Search the records for lines with the word "computer" and copy each match.

[Records from a dataset]
= Beginning of Section =

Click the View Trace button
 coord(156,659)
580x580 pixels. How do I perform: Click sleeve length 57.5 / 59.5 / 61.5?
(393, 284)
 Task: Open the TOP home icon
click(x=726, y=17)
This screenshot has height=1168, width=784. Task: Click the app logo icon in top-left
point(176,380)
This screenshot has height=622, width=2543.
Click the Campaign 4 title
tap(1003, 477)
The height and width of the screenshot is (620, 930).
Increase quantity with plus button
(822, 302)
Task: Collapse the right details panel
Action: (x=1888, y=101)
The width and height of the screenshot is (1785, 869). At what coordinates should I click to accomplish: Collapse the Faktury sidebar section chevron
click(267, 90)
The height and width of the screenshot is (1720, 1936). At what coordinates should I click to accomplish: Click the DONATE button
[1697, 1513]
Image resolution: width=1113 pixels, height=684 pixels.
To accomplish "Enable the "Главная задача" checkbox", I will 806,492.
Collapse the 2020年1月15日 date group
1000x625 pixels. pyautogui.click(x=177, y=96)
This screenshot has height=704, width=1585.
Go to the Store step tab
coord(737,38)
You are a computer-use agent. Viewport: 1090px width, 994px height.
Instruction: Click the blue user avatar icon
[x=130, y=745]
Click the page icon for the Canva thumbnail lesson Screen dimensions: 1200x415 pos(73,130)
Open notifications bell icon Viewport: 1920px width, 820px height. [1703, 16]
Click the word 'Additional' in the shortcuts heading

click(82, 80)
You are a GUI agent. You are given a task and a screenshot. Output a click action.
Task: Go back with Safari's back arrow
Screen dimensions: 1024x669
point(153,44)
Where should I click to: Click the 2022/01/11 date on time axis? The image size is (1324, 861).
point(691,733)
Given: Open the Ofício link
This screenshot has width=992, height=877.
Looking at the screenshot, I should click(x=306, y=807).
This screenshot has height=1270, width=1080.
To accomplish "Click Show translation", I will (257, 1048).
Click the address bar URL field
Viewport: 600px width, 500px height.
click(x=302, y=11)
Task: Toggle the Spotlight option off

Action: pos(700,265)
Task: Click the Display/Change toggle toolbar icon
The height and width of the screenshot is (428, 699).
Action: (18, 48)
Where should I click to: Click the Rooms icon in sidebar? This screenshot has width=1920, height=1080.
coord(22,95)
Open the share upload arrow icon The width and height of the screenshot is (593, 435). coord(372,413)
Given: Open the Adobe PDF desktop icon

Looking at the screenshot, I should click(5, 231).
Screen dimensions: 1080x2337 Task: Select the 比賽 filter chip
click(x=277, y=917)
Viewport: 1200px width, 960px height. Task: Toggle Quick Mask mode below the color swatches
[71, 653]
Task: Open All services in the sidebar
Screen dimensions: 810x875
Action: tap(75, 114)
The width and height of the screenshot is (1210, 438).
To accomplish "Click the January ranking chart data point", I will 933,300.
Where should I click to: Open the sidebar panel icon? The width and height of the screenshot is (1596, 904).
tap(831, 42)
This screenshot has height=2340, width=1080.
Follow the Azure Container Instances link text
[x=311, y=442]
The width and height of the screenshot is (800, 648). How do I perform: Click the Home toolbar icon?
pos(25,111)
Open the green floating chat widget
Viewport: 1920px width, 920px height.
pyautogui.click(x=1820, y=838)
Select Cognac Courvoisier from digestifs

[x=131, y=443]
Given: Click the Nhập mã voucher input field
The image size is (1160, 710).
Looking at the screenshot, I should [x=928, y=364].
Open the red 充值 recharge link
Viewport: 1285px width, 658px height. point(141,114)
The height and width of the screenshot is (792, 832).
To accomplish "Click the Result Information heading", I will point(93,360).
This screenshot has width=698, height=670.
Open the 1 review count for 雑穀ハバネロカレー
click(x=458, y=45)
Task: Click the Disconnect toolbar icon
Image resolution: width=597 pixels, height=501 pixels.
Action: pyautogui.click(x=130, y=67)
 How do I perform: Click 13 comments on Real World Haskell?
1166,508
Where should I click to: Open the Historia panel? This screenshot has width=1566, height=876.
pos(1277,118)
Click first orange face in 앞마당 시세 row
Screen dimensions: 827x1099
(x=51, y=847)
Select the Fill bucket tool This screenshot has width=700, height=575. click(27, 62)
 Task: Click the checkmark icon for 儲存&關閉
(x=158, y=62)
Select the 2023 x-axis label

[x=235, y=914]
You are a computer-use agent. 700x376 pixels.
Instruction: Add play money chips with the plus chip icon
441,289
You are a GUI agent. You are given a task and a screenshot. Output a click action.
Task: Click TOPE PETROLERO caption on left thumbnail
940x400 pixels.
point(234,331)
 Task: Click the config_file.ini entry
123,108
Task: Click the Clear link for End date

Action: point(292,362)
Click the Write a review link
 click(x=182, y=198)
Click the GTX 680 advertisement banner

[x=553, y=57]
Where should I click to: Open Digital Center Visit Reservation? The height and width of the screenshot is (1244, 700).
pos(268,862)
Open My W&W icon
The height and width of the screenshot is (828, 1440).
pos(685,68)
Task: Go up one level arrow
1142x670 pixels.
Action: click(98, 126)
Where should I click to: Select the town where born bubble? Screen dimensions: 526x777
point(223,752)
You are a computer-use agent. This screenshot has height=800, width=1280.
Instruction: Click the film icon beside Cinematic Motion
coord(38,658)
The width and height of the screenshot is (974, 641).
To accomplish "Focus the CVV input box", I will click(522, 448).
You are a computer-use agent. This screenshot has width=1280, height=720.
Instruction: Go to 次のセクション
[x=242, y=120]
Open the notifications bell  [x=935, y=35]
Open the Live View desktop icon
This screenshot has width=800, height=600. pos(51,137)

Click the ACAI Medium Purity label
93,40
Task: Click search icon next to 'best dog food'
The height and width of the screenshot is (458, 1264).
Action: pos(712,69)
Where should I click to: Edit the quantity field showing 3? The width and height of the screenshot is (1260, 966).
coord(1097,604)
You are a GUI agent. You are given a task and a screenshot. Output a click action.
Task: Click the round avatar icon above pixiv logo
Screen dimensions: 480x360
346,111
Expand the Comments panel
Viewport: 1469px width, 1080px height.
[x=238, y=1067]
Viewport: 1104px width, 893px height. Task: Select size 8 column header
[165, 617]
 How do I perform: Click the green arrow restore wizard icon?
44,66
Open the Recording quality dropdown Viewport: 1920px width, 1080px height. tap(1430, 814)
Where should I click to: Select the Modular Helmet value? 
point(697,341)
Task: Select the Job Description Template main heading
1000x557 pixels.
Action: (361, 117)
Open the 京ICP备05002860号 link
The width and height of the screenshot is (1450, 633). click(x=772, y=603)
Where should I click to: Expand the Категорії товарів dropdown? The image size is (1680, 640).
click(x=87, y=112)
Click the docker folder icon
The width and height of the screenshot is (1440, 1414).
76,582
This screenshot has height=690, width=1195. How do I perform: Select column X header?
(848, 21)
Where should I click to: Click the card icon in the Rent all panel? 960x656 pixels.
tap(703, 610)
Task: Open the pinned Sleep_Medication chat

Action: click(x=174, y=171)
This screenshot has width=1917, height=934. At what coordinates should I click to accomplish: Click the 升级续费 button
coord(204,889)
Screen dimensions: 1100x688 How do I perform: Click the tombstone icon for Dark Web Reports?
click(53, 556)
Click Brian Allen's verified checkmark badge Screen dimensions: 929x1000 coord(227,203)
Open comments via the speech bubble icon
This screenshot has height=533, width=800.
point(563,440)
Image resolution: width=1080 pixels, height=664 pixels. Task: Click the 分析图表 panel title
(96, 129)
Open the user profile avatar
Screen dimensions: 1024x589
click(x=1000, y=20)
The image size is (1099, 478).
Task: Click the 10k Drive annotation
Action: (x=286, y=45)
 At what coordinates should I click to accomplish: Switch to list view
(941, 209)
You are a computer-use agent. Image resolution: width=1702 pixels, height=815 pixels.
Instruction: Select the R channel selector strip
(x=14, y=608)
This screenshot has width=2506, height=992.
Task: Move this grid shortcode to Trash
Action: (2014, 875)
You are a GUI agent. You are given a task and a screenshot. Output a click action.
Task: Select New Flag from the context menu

= End of Section =

* [FINAL ANSWER]:
You are a computer-use agent. Viewport: 1090px width, 994px height.
You are a computer-use agent. 700x376 pixels.
You are a computer-use agent. This screenshot has height=800, width=1280.
You are a computer-use agent. This screenshot has width=1280, height=720.
You are a computer-use agent. Image resolution: width=1702 pixels, height=815 pixels.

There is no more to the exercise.